Average Value Formula= $\displaystyle\frac{{1}}{{{b}-{a}}}{\int_{{a}}^{{b}}}{f{{\left({x}\right)}}}{\left.{d}{x}\right.}$

$\displaystyle{f}_{{{a}{v}{e}}}=\frac{{1}}{{{2}-{0}}}{\int_{{0}}^{{2}}}\frac{{{2}{x}}}{{{\left({1}+{{x}}^{{2}}\right)}}^{{2}}}{\left.{d}{x}\right.}$

$\displaystyle={\left(\frac{{1}}{{2}}\right)}\cdot{2}{\int_{{0}}^{{2}}}\frac{{x}}{{{\left({1}+{{x}}^{{2}}\right)}}^{{2}}}{\left.{d}{x}\right.}$

$\displaystyle={\int_{{0}}^{{2}}}\frac{{x}}{{{\left({1}+{{x}}^{{2}}\right)}}^{{2}}}{\left.{d}{x}\right.}$

Integrate using the u-subsitution method.

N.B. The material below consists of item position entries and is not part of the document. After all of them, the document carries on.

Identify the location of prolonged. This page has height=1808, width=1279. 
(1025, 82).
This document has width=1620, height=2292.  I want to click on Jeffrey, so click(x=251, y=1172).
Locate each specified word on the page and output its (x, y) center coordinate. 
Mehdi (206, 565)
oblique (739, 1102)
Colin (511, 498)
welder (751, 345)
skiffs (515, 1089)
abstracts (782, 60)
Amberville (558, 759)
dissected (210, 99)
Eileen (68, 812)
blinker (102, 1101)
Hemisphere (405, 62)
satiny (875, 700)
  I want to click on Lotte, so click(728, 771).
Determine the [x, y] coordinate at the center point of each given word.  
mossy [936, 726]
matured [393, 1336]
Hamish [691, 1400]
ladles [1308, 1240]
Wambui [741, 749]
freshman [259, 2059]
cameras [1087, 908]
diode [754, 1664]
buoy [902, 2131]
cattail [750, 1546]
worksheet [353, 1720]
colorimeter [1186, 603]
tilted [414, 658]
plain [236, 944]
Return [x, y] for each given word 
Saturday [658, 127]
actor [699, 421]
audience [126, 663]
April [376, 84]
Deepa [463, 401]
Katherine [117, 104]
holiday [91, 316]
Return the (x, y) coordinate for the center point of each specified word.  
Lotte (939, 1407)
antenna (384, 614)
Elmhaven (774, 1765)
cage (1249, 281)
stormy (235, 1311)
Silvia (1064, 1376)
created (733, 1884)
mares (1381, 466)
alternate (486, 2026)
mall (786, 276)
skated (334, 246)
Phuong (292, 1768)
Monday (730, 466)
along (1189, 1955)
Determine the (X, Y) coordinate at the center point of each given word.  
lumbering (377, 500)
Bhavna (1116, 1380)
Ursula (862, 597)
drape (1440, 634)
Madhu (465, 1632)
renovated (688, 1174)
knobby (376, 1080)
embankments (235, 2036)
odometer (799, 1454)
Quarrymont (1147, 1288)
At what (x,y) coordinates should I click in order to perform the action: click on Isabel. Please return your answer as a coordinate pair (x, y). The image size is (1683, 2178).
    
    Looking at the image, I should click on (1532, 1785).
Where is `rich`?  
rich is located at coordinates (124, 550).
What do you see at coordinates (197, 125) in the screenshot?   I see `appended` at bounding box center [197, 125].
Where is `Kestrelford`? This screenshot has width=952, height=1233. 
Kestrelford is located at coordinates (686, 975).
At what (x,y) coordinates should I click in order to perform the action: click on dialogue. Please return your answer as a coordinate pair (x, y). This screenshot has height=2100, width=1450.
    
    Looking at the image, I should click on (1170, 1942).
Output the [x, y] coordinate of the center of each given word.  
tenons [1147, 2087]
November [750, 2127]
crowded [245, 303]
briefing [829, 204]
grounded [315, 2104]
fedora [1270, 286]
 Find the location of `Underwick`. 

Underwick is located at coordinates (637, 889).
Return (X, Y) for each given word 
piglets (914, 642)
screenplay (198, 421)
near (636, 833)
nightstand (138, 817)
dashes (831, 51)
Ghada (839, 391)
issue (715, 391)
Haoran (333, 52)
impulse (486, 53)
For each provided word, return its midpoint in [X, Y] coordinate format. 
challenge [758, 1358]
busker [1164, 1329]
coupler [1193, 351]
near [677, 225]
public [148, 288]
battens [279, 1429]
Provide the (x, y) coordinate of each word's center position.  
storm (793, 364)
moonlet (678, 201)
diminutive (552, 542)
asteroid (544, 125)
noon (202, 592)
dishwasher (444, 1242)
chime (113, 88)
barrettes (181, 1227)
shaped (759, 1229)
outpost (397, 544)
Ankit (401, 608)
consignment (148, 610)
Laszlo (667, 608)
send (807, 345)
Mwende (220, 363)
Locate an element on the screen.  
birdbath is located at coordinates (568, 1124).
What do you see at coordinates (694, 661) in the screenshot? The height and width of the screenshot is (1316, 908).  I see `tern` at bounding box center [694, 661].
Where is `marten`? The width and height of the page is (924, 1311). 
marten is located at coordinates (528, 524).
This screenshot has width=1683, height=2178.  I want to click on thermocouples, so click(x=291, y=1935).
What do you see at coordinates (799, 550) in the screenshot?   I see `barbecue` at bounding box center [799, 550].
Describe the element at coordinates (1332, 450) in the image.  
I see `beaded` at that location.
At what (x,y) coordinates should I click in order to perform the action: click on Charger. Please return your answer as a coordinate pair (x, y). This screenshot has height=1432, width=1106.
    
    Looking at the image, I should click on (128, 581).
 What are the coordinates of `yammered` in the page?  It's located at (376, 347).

Let $\displaystyle{u}={1}+{{x}}^{{2}}$

$\displaystyle\frac{{{d}{u}}}{{\left.{d}{x}}}={2}{x}$

$\displaystyle{\left.{d}{x}\right.}=\frac{{{d}{u}}}{{{2}{x}}}$

$\displaystyle={\int_{{0}}^{{2}}}\frac{{x}}{{{u}}^{{2}}}\cdot\frac{{{d}{u}}}{{{2}{x}}}$

$\displaystyle={\left(\frac{{1}}{{2}}\right)}{\int_{{0}}^{{2}}}{\left(\frac{{1}}{{{u}}^{{2}}}\right)}{d}{u}$

$\displaystyle={\left(\frac{{1}}{{2}}\right)}{\int_{{0}}^{{2}}}{\left({{u}}^{{-{{2}}}}\right)}{d}{u}$

$\displaystyle={\left(\frac{{1}}{{2}}\right)}\frac{{{{u}}^{{-{{1}}}}}}{{-{1}}}{{\mid}_{{0}}^{{2}}}$

$\displaystyle={\left(-\frac{{1}}{{2}}\right)}{{\left[\frac{{1}}{{u}}\right]}_{{0}}^{{2}}}$

$\displaystyle={\left(-\frac{{1}}{{2}}\right)}{{\left[\frac{{1}}{{{1}+{{x}}^{{2}}}}\right]}_{{0}}^{{2}}}$

$\displaystyle={\left(-\frac{{1}}{{2}}\right)}{\left[\frac{{1}}{{{1}+{{\left({2}\right)}}^{{2}}}}-\frac{{1}}{{{1}-{{0}}^{{2}}}}\right]}$

$\displaystyle={\left(-\frac{{1}}{{2}}\right)}{\left[\frac{{1}}{{5}}-{1}\right]}$

$\displaystyle={\left(-\frac{{1}}{{2}}\right)}{\left(-\frac{{4}}{{5}}\right)}$

$\displaystyle=\frac{{2}}{{5}}$

The average value is 2/5.